**THE RECORDS**:
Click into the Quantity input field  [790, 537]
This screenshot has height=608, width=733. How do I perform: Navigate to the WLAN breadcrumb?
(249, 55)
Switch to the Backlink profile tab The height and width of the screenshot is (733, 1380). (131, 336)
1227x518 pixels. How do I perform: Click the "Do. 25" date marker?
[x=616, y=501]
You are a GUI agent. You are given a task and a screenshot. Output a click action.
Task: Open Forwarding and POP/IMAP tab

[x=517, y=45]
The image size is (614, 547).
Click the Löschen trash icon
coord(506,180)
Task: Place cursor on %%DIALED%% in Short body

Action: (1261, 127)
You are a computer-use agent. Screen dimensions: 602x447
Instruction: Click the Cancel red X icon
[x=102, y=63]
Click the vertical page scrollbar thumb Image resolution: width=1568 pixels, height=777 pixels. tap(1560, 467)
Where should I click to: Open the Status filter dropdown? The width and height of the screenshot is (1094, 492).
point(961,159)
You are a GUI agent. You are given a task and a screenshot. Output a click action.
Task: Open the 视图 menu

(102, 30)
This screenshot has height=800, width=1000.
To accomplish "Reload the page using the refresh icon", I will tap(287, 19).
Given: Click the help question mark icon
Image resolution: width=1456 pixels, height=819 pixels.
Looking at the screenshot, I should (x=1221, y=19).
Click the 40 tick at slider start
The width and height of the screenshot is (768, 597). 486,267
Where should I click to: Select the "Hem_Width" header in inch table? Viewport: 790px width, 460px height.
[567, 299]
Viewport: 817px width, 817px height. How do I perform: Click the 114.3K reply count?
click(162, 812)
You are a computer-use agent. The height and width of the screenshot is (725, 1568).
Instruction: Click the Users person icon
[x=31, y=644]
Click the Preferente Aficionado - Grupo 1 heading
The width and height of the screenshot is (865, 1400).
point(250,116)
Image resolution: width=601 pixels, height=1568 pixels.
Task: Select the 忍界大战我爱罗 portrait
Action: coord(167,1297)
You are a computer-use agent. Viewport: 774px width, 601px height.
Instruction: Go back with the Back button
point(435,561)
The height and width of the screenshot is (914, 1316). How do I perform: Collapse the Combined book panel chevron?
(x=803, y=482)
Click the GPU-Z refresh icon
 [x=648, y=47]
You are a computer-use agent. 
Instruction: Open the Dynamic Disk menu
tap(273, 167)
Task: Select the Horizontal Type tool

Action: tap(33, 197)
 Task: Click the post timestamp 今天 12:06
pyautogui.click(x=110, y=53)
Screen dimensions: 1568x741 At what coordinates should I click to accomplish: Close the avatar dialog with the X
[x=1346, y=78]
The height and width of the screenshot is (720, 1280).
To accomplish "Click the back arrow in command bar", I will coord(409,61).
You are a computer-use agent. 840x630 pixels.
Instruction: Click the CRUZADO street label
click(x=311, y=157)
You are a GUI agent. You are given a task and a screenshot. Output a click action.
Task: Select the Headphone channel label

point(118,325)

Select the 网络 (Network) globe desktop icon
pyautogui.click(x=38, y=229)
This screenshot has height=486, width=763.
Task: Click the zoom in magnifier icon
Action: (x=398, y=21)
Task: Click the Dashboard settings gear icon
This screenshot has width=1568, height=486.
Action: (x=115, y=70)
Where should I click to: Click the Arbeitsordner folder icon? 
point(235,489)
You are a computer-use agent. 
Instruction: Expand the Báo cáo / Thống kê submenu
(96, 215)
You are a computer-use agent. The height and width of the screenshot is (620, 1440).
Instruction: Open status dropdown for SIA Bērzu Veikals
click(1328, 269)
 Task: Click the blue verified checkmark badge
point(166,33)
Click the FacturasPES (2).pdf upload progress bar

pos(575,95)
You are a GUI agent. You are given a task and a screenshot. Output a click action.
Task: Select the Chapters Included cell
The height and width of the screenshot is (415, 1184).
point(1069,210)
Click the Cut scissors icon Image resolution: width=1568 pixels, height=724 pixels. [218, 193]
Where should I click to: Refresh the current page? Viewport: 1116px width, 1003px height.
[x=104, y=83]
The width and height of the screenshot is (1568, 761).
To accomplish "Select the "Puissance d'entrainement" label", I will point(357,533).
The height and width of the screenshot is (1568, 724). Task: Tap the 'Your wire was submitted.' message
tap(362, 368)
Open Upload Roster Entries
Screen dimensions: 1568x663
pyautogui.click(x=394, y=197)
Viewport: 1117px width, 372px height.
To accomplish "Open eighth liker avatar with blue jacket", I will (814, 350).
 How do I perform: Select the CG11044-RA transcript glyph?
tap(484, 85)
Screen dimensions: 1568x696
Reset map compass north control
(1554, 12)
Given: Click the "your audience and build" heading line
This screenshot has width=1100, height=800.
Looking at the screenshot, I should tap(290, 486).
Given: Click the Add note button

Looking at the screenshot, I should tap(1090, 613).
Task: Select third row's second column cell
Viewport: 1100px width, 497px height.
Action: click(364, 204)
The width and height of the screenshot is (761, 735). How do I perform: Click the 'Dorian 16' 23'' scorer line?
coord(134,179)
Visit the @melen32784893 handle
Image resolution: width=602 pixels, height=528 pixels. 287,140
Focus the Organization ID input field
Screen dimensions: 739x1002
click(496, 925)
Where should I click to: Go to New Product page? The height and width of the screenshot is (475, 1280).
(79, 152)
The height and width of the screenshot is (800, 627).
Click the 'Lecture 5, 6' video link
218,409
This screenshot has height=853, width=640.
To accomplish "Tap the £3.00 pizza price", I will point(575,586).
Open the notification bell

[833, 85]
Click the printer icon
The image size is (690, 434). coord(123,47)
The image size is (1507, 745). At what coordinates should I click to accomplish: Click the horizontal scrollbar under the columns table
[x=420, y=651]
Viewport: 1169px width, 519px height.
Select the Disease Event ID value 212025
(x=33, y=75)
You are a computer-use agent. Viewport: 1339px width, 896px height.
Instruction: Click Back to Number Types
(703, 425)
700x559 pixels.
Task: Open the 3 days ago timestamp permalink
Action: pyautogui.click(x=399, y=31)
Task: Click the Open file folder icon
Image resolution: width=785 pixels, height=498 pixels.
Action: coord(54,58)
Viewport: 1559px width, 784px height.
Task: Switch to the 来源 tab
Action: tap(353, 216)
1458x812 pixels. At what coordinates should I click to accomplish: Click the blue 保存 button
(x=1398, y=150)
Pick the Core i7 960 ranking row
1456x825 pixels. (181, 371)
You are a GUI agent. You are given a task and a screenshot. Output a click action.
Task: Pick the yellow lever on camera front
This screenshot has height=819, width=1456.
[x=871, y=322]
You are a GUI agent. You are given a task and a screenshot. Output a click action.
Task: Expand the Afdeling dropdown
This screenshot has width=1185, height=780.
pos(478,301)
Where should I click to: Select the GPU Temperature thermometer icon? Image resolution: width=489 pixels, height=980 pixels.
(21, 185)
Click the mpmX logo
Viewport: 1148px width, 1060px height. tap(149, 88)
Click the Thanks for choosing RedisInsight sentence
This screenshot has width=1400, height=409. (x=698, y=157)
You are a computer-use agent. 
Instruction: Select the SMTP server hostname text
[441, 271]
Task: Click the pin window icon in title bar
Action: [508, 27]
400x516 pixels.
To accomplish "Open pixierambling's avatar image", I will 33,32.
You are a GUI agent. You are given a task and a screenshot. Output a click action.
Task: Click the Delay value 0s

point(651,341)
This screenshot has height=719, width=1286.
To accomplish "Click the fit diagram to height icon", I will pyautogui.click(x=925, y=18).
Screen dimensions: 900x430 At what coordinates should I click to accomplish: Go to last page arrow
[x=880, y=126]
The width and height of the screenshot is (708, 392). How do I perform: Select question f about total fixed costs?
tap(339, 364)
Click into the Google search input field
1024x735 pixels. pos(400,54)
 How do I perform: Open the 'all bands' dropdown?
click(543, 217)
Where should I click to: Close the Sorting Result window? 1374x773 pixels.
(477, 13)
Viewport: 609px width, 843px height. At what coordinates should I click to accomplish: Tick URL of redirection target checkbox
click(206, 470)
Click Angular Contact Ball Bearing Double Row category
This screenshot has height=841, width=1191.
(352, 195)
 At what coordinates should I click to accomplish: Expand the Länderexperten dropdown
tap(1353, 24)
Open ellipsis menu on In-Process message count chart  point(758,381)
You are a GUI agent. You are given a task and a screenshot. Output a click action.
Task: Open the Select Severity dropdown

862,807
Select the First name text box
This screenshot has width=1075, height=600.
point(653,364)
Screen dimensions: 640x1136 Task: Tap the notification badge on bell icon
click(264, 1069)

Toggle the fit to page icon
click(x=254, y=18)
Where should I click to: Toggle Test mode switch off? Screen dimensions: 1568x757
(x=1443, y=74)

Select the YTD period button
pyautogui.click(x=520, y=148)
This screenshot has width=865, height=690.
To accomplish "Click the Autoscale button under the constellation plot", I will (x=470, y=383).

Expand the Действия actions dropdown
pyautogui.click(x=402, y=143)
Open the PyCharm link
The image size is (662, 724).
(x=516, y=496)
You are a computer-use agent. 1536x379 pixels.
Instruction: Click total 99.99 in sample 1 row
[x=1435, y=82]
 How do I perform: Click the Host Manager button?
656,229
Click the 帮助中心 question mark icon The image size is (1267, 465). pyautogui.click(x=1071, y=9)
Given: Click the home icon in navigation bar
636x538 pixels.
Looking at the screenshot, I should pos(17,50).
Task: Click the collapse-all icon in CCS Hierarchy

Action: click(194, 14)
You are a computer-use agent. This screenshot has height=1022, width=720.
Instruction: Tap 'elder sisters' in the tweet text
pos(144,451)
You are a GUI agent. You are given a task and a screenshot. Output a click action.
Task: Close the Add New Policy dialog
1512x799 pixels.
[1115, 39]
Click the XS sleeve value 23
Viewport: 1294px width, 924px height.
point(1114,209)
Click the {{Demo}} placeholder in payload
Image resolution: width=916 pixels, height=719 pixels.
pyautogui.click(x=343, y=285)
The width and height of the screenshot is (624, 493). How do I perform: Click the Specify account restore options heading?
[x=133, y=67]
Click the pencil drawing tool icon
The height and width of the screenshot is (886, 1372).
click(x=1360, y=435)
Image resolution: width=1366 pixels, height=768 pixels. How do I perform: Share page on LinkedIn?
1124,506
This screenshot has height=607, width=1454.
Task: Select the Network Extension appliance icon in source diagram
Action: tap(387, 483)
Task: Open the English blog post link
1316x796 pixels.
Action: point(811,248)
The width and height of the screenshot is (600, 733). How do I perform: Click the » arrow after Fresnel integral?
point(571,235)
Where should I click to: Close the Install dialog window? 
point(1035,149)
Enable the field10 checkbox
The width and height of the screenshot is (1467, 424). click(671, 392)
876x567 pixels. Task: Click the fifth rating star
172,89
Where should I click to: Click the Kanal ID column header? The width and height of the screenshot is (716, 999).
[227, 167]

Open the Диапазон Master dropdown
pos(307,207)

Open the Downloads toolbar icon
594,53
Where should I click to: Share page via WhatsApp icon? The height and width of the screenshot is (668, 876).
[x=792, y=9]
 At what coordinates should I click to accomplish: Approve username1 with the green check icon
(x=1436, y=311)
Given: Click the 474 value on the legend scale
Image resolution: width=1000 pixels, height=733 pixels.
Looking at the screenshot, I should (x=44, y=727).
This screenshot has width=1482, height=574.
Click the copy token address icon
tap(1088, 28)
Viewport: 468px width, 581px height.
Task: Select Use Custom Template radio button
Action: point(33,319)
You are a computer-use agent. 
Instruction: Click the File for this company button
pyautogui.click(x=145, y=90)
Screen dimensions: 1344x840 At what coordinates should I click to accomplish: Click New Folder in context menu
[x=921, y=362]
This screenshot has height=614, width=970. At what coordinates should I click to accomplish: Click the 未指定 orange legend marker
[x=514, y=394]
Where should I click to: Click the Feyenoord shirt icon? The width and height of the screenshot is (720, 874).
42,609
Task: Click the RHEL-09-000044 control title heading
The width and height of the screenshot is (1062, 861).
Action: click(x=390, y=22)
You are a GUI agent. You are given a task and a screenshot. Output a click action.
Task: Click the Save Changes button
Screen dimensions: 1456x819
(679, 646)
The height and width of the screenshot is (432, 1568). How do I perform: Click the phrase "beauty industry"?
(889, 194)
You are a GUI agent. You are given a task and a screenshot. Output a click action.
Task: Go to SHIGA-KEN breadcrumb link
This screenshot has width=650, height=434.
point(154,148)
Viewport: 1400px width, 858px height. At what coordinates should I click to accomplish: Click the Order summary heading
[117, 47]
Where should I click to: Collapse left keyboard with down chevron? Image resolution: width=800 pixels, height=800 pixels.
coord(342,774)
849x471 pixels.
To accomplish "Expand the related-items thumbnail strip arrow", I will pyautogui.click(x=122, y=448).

**TASK DIRECTIONS**:
Search the data for "cell". Copy every line that has it.

**RESPONSE**:
Task: Select the Chapters Included cell
Task: Select third row's second column cell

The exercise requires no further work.